Hopefully you have enjoyed your ride here. Please wait for the browser to come to a complete stop before exiting, and please remember to take any personal items with you.
Additional Discoveries
When it came time to deploy everything to a test server (rather than my development machine), I didn't expect all the hassles that I encountered. I'm documenting these here, again, in an effort to help some other poor, lost soul (or myself at a later date).
-This one should have bee obvious: FindPrivateKey.exe wasn't on the server. I had to jump through some hoops to get it there. ymmv.

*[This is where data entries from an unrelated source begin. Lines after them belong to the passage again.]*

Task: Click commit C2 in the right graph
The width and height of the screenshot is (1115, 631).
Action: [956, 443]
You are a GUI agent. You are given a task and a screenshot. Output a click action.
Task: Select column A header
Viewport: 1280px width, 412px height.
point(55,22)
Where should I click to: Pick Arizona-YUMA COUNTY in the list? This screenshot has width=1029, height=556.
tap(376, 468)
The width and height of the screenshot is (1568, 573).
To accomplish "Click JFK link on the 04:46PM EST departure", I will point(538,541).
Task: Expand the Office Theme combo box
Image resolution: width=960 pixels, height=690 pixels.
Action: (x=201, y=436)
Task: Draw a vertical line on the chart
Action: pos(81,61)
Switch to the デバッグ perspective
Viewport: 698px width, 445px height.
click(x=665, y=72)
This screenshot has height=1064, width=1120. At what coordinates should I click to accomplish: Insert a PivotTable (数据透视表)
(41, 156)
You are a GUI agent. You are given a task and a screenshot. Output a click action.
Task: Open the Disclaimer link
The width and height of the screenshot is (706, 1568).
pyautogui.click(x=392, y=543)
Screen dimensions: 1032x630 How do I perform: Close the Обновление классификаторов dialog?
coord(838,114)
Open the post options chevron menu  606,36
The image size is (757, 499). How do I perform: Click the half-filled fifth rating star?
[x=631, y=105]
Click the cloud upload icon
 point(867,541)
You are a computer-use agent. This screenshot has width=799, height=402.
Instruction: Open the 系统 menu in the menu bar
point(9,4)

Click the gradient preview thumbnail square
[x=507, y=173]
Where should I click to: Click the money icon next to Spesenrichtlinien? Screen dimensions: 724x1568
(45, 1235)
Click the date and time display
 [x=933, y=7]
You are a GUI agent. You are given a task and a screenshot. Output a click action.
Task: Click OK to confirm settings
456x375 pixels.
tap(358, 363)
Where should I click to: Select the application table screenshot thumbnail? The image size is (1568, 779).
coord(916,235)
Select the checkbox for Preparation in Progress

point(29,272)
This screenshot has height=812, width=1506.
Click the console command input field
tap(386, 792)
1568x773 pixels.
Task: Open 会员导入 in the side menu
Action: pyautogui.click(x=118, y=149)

-Only the client 4.0 version of .NET had been installed on the server. By the time I discovered this AND realized it was a problem, a few hours had passed. Discovery of the installed .NET versions came courtesy of netfx_setupverifier, which I got from one of Microsoft's websites. The client version doesn't include all the WCF stuff.
-IIS needed some additional settings (files found in the .NET Framework version directory, run from the commandline):
aspnet_regiis.exe -i -enable
ServiceModelReg.exe -r
-cacls.exe informed me that it was deprecated and that I should use icacls.exe. The commandline for icacls is something like:
icacls.exe {private_key_file_for_cert} /GRANT "IIS_IUSRS":R (note, didn't exactly work for me, but you can always just go to the {private_key_file_for_cert} file, probably in ProgramData\Microsoft\Crypto\RSA\MachineKeys, and give permissions via Explorer - right-click - properties)
-You may need to add a handler mapping for the WCF. I highly recommend having it running under an Application Pool that is .NET v4.0.